At the time of this writing, my daughter is away at camp. She attends Camp Jewell in Colebrook, Connecticut for two weeks every summer. She started going when she was 9 years old. She is now 14, and the excitement of returning to camp every year is something I can't explain; you just have to see it and experience it. When I mention to friends that she is away at camp, they respond, "Is it a soccer camp?" as my daughter is an avid soccer player. Absolutely not! It is just a "regular" camp!
My sister Michele, who is 40 years old and has Down syndrome, is also away at camp this week. She started going away to Camp Calumet in New Hampshire when she was around 12 years old. She attended camp every summer for almost 20 years. Camp Calumet has a session specifically designed for children and adults with special needs. After a short hiatus, she wanted to go back during her vacation this year, as many of her friends still attend. When I asked her why she wanted to go back, she said, "I miss the campfires!" I think there is an element that she can
't put into words that she misses, but it has certainly been a meaningful experience for her.
When my sister had the opportunity to live in a group-home community, she was prepared to live away from home. This wasn't going to be the first time she was leaving home for an extended amount of time; she had practiced leaving home for 20 years, and she had no anxiety about moving out. Conversely
, my mother was extremely nervous and couldn't sleep the first night. Later that evening, one of the group-home parents called her and said, "Edie, I know the first night is the most difficult for a parent, so I just want to give you an update as I stopped by the house tonight. Michele is on the couch with her feet up with a bowl of popcorn on her lap watching a movie with everyone. I think she is going to be just fine!" Of course, there were many skills she needed to continue to learn, but being away from home was something we did not have to worry about.

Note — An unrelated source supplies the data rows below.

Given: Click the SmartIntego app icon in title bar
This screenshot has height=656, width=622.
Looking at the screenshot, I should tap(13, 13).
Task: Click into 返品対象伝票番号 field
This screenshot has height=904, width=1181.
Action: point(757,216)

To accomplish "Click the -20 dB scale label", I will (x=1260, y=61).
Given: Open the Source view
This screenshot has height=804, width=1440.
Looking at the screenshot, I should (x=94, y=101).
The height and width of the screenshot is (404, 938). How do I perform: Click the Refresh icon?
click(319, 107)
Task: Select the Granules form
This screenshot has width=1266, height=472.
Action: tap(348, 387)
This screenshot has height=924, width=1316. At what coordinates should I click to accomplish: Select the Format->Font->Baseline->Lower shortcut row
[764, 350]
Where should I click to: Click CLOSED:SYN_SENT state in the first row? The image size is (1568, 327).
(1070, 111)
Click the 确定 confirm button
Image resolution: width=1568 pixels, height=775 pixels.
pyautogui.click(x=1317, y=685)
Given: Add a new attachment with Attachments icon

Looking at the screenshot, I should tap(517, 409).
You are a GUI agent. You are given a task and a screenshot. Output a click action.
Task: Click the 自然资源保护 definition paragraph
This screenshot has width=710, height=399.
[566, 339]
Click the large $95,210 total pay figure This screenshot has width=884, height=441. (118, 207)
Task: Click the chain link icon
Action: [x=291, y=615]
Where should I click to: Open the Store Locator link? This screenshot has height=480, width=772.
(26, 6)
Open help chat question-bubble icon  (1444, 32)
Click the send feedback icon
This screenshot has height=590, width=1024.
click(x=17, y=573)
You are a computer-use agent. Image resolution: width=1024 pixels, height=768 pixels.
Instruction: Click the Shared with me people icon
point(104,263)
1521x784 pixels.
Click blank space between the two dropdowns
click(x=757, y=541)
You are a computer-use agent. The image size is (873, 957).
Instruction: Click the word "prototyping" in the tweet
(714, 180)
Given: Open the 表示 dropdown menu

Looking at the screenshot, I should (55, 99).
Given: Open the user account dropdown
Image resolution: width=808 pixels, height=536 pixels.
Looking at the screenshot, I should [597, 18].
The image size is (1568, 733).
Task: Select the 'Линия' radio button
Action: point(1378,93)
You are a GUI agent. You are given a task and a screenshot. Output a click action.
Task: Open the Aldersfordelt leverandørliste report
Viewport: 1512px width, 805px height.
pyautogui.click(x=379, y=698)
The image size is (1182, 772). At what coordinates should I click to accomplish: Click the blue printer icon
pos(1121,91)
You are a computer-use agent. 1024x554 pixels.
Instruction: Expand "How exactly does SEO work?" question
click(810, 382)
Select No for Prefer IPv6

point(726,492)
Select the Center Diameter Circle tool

Every summer, I get a strong desire to open a camp for LABBB
students. If we could give them this experience, it would be a life skill that would serve them beyond the classroom
. I thought about asking Camp Massapoag management
if we could use their cabins for a few weeks or integrate into an existing camp where our students could have the same experiences I am speaking about.
This would not be a technology, sports, science, or academic camp of any kind. This would just be camp - a traditional one like Camp Massapoag, Jewell, or Calumet. Students would spend time with the camp community in the woods, at the lake, around the campfire, hiking, and being in tune with nature. This is extremely healthy for the mind and body. We are losing these opportunities because our kids are more interested in Pokemon Go or in spending their time on the couch with their electronic device
For a parent who is thinking about housing for their son or daughter, you can start preparing now. When you approach the time when they are going to be living on their own, you will have had many years of practice. Giving your son or daughter the opportunity to be away from home at a young age will help them transition more easily when they move into a group living situation. You also need to be mindful that the skill that is most important to learn in order to be successful in a group home is the ability to get along! This is very similar to the world of work. If you can't get along with your coworkers, or you do not have the social skills to connect, then it is not going to work out no matter how good your technical skills are.
Many children never have the opportunity to go on a mindful retreat into the woods. I believe this should be a life skill that everyone experiences. If we prepare now and give them opportunities to live independently at a young age, they will have a better chance of being more independent in the future.